War, the Vietnam-era 1970 Motown mega-hit written by Whitfield-Strong and sung by Edwin Starr, went like this:
War ... huh ... yeah
What is it good for?
Absolutely nothing ... say it again y'all.
But if we're talking about the US industrial-military complex, war means absolutely everything. Like an extended Motown shuffle with some hard-hitting Stax breaks, and never devoid of an all too human sense of humor and pathos, Tom's book takes us for the ride. And though the landscape surveyed is all too familiar for anyone who has followed George "Dubya's" wars, it ain't pretty; and it does lead to a black hole in our collective soul.
Appropriately, this collection of essays is a tribute to Chalmers Johnson and his relentless, ongoing analysis of the US global empire of bases, in books ranging from Blowback to Nemesis. It's all here - the "war-is-peace" American newspeak so cherished by assorted Project for a New American Century neo-con, armchair warriors. But was it always like this? Not really. Right at the start, crack media-shredder machine Tom takes us through the pages of the New York Times a few days before 9/11. And - surprise! - none of the usual suspects are in town.

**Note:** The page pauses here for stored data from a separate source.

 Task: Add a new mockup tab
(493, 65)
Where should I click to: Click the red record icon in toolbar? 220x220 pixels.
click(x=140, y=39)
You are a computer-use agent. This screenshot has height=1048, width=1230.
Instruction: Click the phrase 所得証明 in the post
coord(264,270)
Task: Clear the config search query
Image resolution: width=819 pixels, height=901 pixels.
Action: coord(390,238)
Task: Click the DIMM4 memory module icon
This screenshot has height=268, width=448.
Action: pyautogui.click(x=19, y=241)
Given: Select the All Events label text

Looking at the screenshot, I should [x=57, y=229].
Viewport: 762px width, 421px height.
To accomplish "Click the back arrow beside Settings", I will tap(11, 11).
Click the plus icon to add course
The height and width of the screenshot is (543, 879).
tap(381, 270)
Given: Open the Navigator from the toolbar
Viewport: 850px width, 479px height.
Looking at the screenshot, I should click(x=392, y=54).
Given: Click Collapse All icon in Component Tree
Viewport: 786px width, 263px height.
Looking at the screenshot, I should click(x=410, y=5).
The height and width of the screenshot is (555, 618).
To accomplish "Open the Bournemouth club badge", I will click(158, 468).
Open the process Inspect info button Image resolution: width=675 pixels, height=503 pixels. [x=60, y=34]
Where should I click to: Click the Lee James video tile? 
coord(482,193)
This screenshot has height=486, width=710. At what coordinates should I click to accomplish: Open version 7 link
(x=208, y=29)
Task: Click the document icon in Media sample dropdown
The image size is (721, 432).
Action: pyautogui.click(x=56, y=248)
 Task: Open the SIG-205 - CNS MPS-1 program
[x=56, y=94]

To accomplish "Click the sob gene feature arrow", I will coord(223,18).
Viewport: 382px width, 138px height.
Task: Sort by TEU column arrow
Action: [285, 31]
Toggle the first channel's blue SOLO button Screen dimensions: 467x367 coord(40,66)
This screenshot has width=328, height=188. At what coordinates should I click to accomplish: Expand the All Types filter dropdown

"Saddam Hussein didn't make it into the paper that week. Kim Jong-il was nowhere in sight. Osama bin Laden barely slipped into print - twice deep into articles - as "the accused terrorist" being hosted by the strange Taliban government. The "axis of evil", of course, did not exist, nor did the global "war on terror", and the potential enemy of the week, pushed by former secretary of defense Donald Rumsfeld (himself on the defensive over the military budget and arguments with his generals), was "the rising China threat".